Task requirements
Could the data below be printed out exactly, with the pictures left out?

Stored records
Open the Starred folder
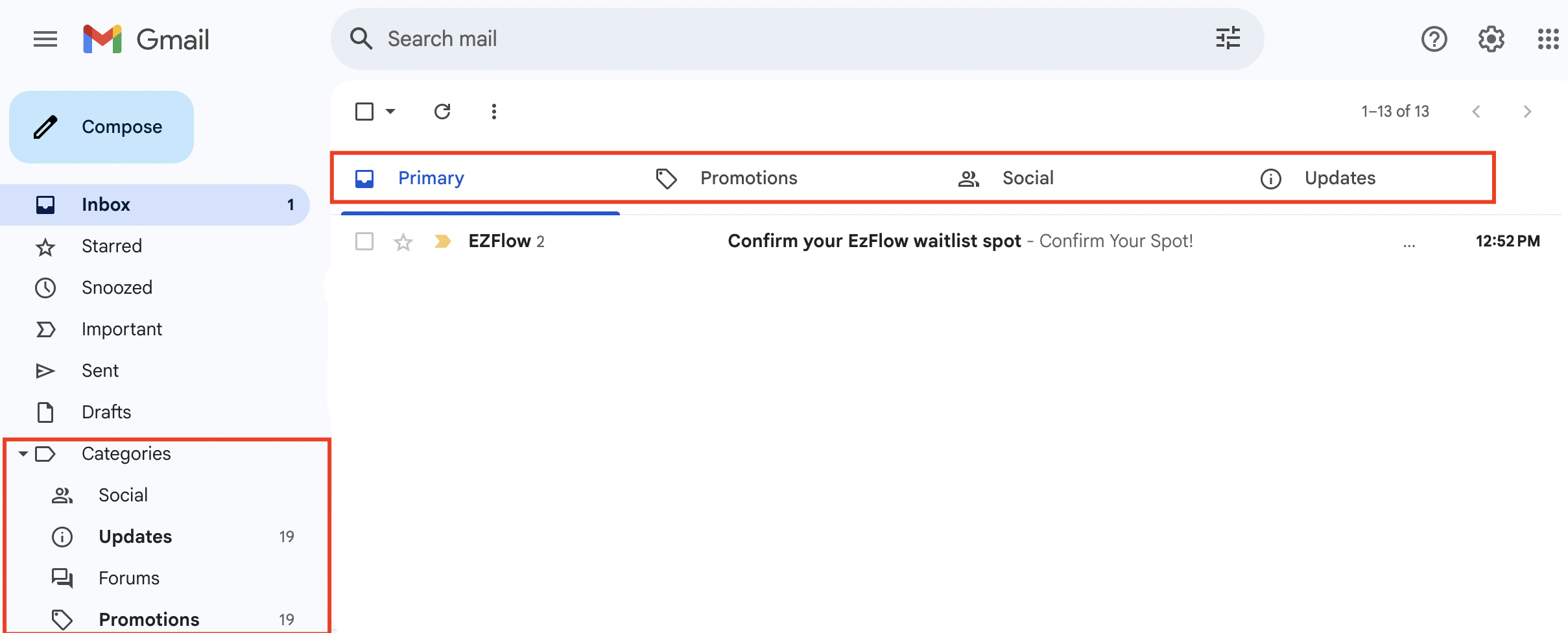Screen dimensions: 1568x633 point(112,246)
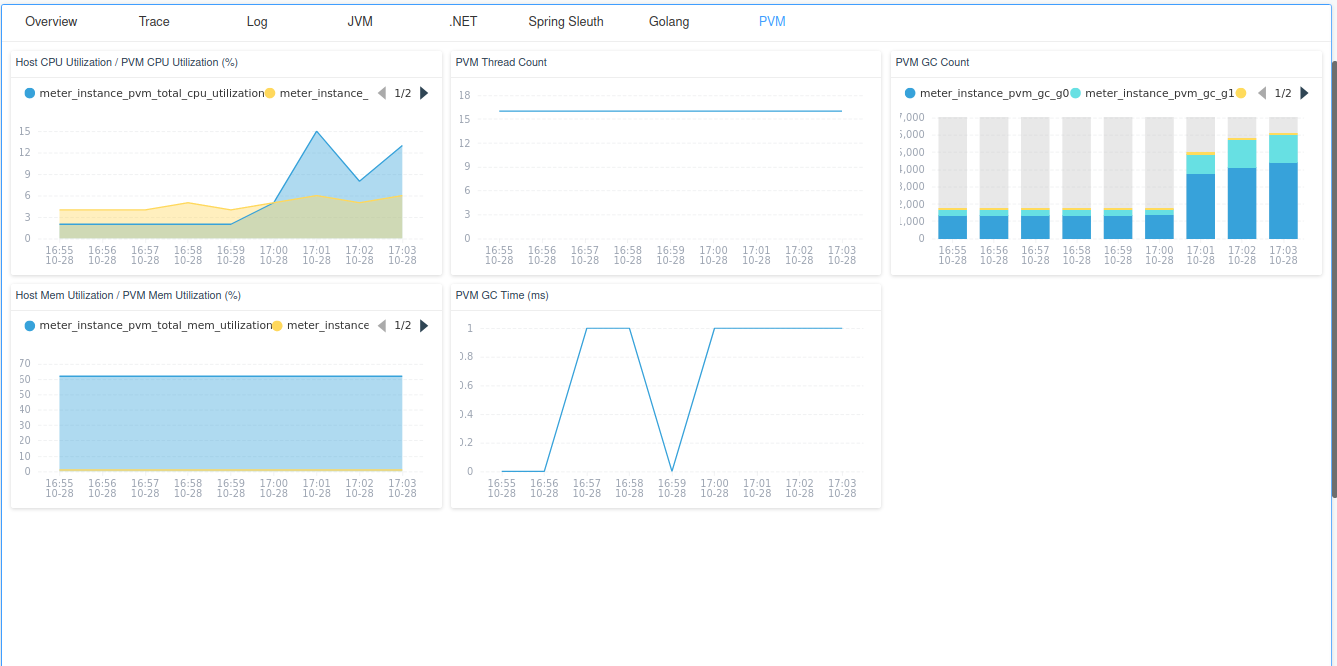Toggle yellow legend entry in CPU Utilization chart
The image size is (1337, 666).
(317, 93)
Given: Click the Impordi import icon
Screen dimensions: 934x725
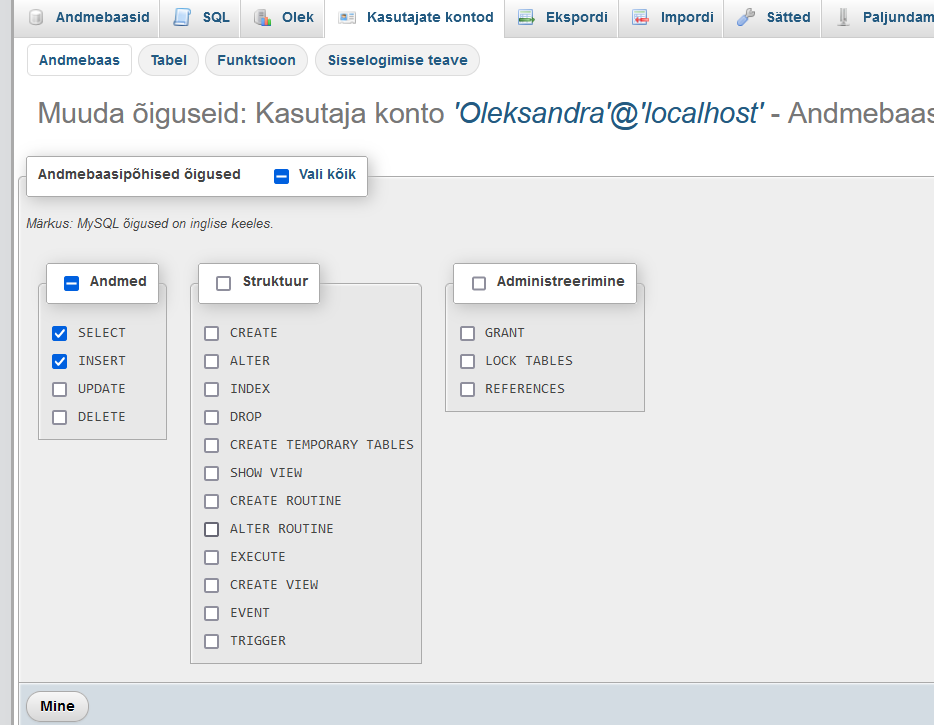Looking at the screenshot, I should [641, 17].
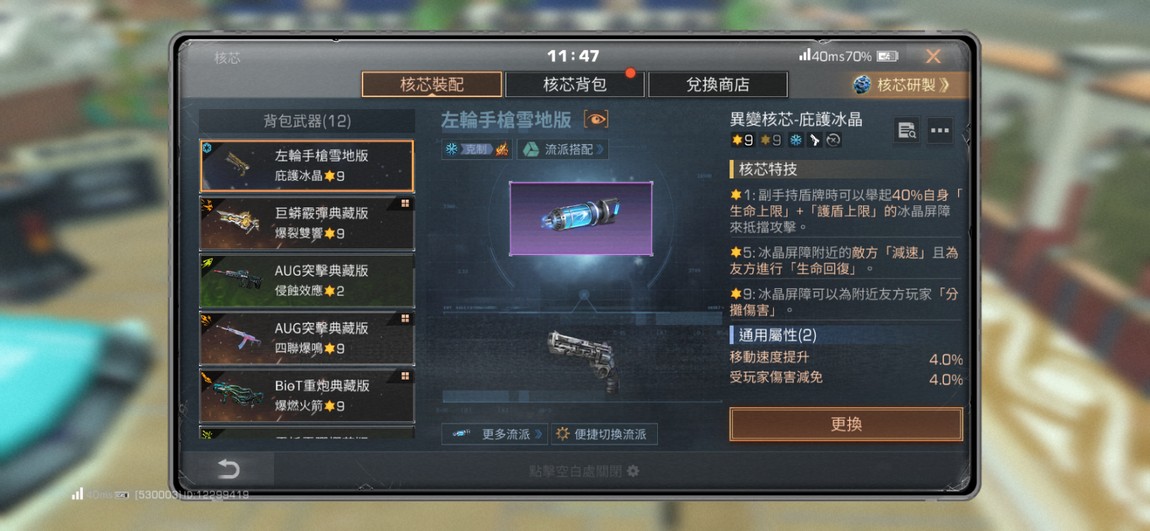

Solution for this task
Open the Starred folder
Screen dimensions: 1568x633 point(112,246)
Toggle yellow legend entry in CPU Utilization chart
The image size is (1337, 666).
(317, 93)
Given: Click the Impordi import icon
Screen dimensions: 934x725
Looking at the screenshot, I should [641, 17].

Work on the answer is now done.